Une opération blanche ?

Au plan économique, l’Ademe juge « modérés » les coûts d’investissement et d’opération des systèmes de collecte et de valorisation des urines En tenant compte des économies réalisées sur le système d’assainissement conventionnel et de l’amortissement des investissements, l’impact économique de la séparation à la source des urines serait limité, estimé entre -0,2 à +1,3 milliards d’euros par an. La valeur économique de l’azote contenu dans l’urine (270 millions à plus de 1 milliard d’euros) ainsi que le coût des émissions évitées de CO2 (290 à 930 millions d’euros), d’azote dans les milieux aquatiques (30 à 70 millions d’euros) ou de particules fines (21 à 122 millions d’euros) pourraient renforcer l’intérêt économique de la séparation à la source.

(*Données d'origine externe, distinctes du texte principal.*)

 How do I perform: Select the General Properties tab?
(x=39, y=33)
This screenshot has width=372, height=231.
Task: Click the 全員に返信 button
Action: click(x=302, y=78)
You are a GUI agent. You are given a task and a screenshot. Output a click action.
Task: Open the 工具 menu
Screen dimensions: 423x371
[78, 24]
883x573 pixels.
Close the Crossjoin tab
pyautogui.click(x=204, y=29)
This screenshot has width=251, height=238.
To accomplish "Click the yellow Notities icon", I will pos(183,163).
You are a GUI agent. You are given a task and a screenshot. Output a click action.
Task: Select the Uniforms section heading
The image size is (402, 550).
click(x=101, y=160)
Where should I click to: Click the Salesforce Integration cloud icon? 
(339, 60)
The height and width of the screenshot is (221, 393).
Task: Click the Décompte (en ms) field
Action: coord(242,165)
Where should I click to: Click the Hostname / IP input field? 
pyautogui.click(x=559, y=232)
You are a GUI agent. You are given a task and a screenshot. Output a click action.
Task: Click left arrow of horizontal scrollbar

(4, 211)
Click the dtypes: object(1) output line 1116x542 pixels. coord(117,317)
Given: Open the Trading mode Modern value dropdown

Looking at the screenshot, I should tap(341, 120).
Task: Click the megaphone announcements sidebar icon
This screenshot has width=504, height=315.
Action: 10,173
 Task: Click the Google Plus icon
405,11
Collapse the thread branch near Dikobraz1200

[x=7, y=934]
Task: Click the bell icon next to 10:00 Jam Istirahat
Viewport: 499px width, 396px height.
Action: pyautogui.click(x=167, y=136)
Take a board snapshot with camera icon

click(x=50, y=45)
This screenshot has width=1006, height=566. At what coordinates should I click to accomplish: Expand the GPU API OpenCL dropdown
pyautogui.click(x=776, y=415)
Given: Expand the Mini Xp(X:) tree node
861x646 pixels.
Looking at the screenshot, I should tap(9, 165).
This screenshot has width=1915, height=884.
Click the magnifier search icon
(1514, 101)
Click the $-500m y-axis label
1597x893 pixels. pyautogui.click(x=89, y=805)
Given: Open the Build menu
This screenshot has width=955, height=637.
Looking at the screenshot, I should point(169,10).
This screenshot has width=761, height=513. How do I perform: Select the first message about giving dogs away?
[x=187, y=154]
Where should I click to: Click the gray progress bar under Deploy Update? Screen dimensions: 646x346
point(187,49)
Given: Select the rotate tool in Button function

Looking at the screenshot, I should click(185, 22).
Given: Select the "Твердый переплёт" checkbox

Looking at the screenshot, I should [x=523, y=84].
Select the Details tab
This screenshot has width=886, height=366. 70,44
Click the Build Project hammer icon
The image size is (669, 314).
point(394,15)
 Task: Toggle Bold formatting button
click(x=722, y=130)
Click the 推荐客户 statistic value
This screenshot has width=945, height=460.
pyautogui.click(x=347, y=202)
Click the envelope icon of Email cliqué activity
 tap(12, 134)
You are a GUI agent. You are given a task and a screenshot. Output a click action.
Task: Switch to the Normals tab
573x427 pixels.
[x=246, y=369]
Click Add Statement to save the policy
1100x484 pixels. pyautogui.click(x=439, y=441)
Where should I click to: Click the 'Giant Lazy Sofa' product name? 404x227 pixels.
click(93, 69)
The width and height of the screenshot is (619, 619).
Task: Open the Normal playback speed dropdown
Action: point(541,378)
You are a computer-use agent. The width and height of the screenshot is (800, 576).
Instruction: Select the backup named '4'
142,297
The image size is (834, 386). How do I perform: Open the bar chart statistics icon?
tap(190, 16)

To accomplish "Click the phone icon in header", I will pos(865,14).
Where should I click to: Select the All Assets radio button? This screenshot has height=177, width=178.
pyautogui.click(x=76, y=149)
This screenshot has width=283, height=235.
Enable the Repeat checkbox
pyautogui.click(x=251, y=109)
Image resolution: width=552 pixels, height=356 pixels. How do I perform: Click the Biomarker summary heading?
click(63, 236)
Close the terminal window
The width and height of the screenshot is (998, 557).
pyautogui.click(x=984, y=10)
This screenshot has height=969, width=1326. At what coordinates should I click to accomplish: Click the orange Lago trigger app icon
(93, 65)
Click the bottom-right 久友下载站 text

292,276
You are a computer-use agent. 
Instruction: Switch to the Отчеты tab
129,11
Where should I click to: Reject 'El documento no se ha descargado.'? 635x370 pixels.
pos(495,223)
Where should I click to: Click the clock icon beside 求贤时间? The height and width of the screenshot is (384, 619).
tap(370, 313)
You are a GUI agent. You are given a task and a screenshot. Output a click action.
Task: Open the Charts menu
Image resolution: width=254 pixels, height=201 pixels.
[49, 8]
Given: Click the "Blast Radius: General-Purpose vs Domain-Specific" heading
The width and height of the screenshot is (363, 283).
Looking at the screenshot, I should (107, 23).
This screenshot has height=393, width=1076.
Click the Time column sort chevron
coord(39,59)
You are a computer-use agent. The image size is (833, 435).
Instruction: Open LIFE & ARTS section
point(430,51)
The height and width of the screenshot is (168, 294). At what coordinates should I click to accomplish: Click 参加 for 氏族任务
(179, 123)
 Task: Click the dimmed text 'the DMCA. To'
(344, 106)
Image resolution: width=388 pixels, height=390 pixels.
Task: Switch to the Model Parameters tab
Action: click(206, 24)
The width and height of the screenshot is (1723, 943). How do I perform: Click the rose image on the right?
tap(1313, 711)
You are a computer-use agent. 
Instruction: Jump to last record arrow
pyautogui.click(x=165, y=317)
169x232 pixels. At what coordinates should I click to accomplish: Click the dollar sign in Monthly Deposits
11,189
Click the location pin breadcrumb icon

Les recommandations de l’Ademe…

Selon l’Ademe, la collecte sélective de l'urine humaine correspond aujourd’hui à un vide juridique tandis que la transformation de l'urine en engrais rééquerrait une reclassification juridique, autant d’incertitudes exigeant un travail législatif et normatif. L’agence de la transition écologique estime par ailleurs « cruciaux » la sensibilisation accrue des acteurs et le soutien à des projets pilotes afin « d’assurer l’appropriation sociale et l’équilibre économique ». Ses recommandations incluent également des mesures de soutien à la recherche, au développement et à l’innovation, le financement d’équipements adaptés et des programmes de sensibilisation publique ainsi que l’animation et la structuration de la filière.

… et du RAE

De son côté, le Réseau de l’assainissement écologique appelle à créer une agence dédiée à la séparation à la source, recouvrant l'ensemble des techniques alternatives au tout-à-l’égout et finançant les collectivités ou organisations parties prenantes, en priorisant l’installation de toilettes écologiques dans les nouvelles constructions ou dans les grosses rénovations de bâtiments. Le RAE recense en France une trentaine de sites nantis de toilettes écologiques. Côté financement, le RAE propose de créer une « contribution engrais » fixée à 0,9% du chiffre d’affaires des metteurs en marché d’engrais de synthèse, montant progressivement à 3,5%.